7. Si l'article 8 de la convention européenne de sauvegarde des droits de l'homme et des libertés fondamentales garantit à toute personne le droit au respect de sa vie privée et familiale, il autorise l'ingérence d'une autorité publique dans l'exercice de ce droit lorsqu'elle constitue une mesure nécessaire, notamment, à la défense de l'ordre et à la prévention des infractions pénales. En l'espèce, Mme C ne justifie de la présence en France que de son fils âgé de quatre ans. Son concubin déclaré fait pour sa part l'objet d'une interdiction judiciaire du territoire français. Elle a par ailleurs commis de nombreux délits et est actuellement en détention à la suite d'un arrêt de la cour d'appel de Riom la condamnant à trois mois d'emprisonnement pour vol en réunion. Dans ces circonstances, le préfet de la Haute-Savoie a pu prendre à son encontre la mesure d'éloignement en litige sans méconnaître l'article 8 de la convention européenne de sauvegarde des droits de l'homme et des libertés fondamentales.

8. Dans ces mêmes circonstances, et alors que cette décision n'implique aucune séparation entre Mme C et son fils, elle n'a pas davantage méconnu les stipulations de l'article 3-1 de la convention internationale relative aux droits de l'enfant et n'est pas entachée d'erreur manifeste d'appréciation.

Sur la décision fixant le pays de destination et l'interdiction de circulation :

9. Compte tenu de ce qui vient d'être dit, ces décisions ne sont pas entachées de l'illégalité de l'obligation de quitter le territoire français, d'une violation de l'article 8 de la convention européenne de sauvegarde des droits de l'homme et des libertés fondamentales ou d'une erreur manifeste d'appréciation.

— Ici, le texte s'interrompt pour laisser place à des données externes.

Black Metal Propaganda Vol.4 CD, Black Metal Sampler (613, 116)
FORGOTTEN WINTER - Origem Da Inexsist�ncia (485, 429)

10. Il résulte de ce qui précède que Mme C n'est pas fondé à demander l'annulation de l'arrêté attaqué. Par voie de conséquence, ses conclusions à fin d'injonction et celles présentées au titre de l'article 37 de la loi du 10 juillet 1991 doivent être rejetées.

D E C I D E :

Article 1er :Mme C est admise provisoirement au bénéfice de l'aide juridictionnelle.Article 2 :La requête de Mme C est rejetée.

Article 3 :Le présent jugement sera notifié à Mme A C, à Me Morlat et au préfet de la Haute-Savoie.

Délibéré après l'audience du 21 février 2023, à laquelle siégeaient :

M. Sogno, président,

Mme Bedelet, première conseillère,

Mme Holzem, première conseillère.

Rendu public par mise à disposition au greffe le 7 mars 2023.

Le président, rapporteur,

C. B

La première assesseure,

A. Bedelet

Le greffier,

P. Muller

La République mande et ordonne au le préfet de la Haute-Savoie en ce qui le concerne ou à tous commissaires de justice à ce requis en ce qui concerne les voies de droit commun, contre les parties privées, de pourvoir à l'exécution de la présente décision.